# lowrance stuck on start up screen



## Burger74

I got a lowrance elite-5 hdi for Christmas and with the warm weather yesterday afternoon I decided to install and hook it up in the Jon boat. I turned it on and after the install wizard ran, it shut off. I turned it back on and now it won't go past the "lowrance elite" start up screen... anyone seen or have this happen to them before?


----------



## Troutman3000

Burger74 said:


> I got a lowrance elite-5 hdi for Christmas and with the warm weather yesterday afternoon I decided to install and hook it up in the Jon boat. I turned it on and after the install wizard ran, it shut off. I turned it back on and now it won't go past the "lowrance elite" start up screen... anyone seen or have this happen to them before?



Did you try a hard or soft reset???


----------



## Burger74

Pulled the fuse to power it down, none of the buttons would work after it froze. Turned the unit back on a few minutes later and it did the same.


----------



## fishingga

Before I did anything major, check the battery the unit is on.  Sometimes a bad or weak battery will make the unit act crazy.


----------



## Burger74

Good idea fishingga! I will check/charge the battery up and try it again.


----------



## buddy48

I know how you can fix it...buy a Humminbird!

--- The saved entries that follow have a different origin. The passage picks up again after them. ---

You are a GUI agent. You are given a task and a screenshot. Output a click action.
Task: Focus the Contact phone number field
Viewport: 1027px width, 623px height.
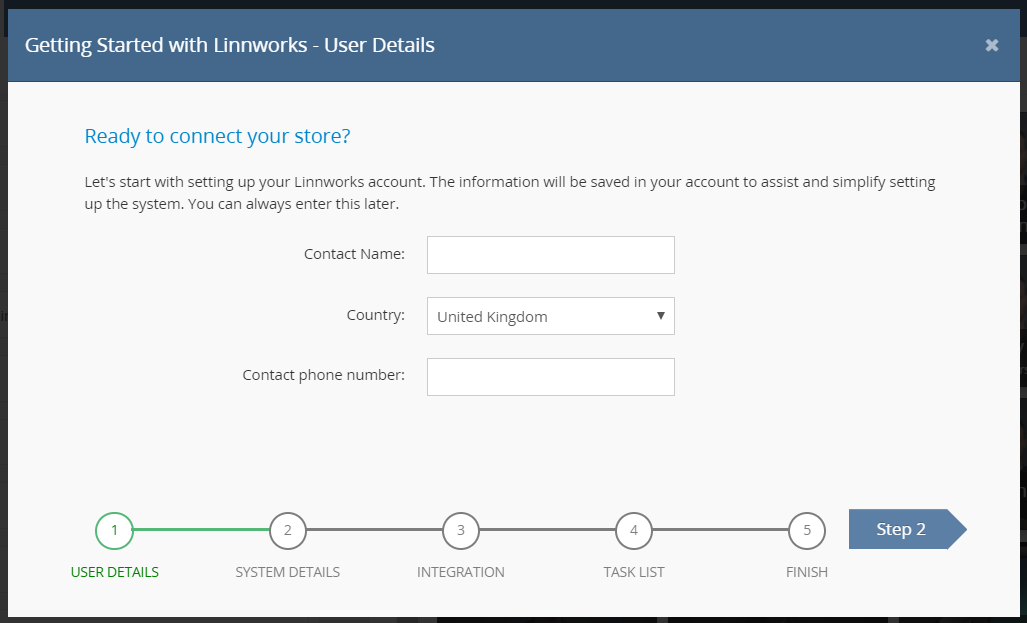[550, 377]
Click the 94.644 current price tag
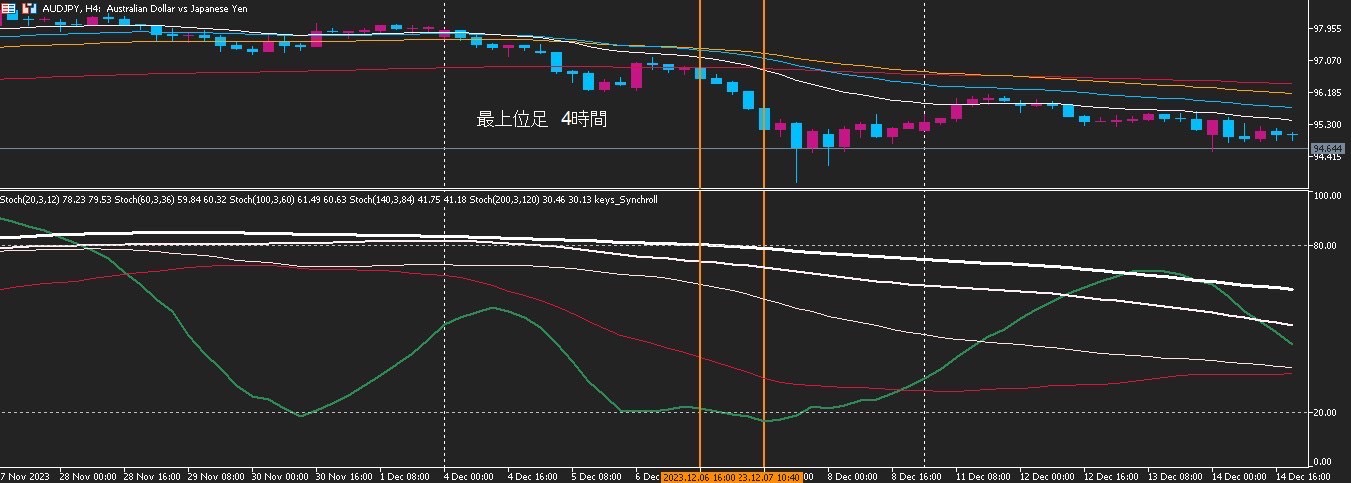Image resolution: width=1351 pixels, height=483 pixels. coord(1329,148)

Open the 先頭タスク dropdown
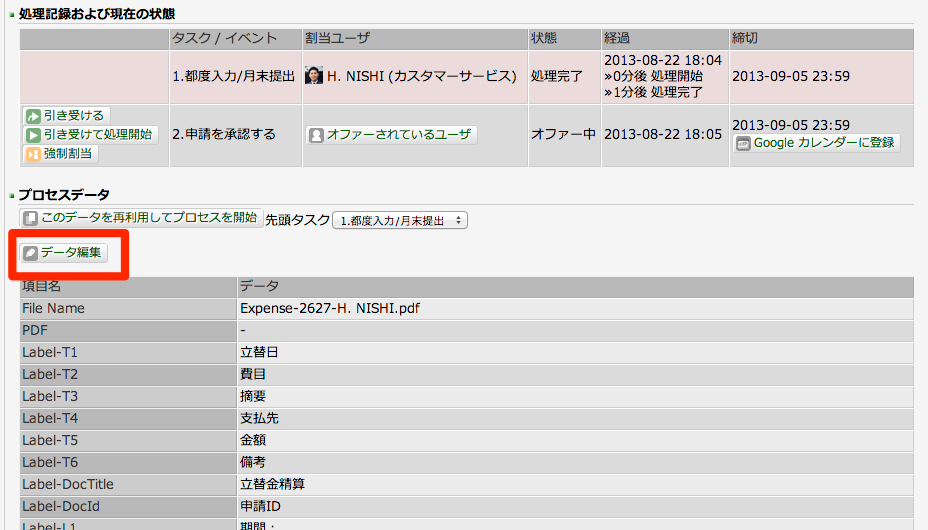coord(400,220)
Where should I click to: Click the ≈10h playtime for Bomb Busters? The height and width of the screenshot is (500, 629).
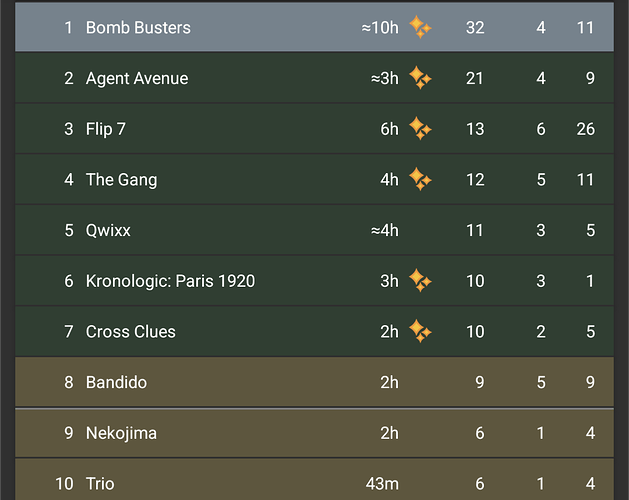(x=380, y=28)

Just kidding... I couldn't resist!!   Hope you get it figured out. Aint nothing more aggravating to me than electronics that act up.


----------



## Bgreene1

My 7 does the same thing for about 45 seconds and the finally starts working. Like its slow to load up or something. How long have you left it on?


----------



## Burger74

Around 15 mins...


----------



## klerchkatcher

have you tried removing the map cards or sd cards, then powering the unit on? Also make sure none of the buttons are sticking.

Here is a link to Lowrance's support, how to perform a factory reset ... scroll down the page to find it.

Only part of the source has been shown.